The music's primal character remains constant because of its perpetual change, yet on stage a humanizing element is eventually introduced. It appears in animal guise: The bears, when their stars appear in the great black lake of the night sky, are as cuddly as any teddy. After them, "Black Lake" never again seems inhospitable to mortals.

Hawkins' works, despite categorical transformations, have distinct characters. In "Trickster Coyote" there is a suggestion of mechanical dolls in the movement of the figures, although the apparent imagery is American Indian. "The Joshua Tree" has cinematic sweep, and its narration sometimes imitates silent-movie text titles. While "Coyote" is a funny tale with a sad side, "Joshua Tree" has a grisly ending despite its cartoon outlaws.
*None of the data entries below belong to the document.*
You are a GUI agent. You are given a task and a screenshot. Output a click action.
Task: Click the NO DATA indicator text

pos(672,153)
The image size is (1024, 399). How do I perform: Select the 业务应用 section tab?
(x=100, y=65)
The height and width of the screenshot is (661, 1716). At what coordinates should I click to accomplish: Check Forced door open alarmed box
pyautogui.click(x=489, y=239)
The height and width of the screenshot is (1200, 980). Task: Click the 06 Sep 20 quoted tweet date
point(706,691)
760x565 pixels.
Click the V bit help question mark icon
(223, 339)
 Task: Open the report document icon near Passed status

"Agathlon" seems to be the exception on the program, a work of one impulse -- it is about bodies dancing. What they perform is a step-rich assortment of movements, many of which are analogues of the balletic vocabulary. If there is any countercurrent to the work's Balanchinisms, it may be the sexy unisex tricots in which the cast of eight is dressed; Hawkins, a resolutely American choreographer, is totally committed to equality.

The pleasure of the live music on this, as on the other Hawkins bills, can't be overlooked. Glen Cortese conducted the Hawkins Theatre Orchestra and Chris Vassiliades was the pianist in "Black Lake" -- the first time anyone but Dlugoszewski has been at the keyboard for this work.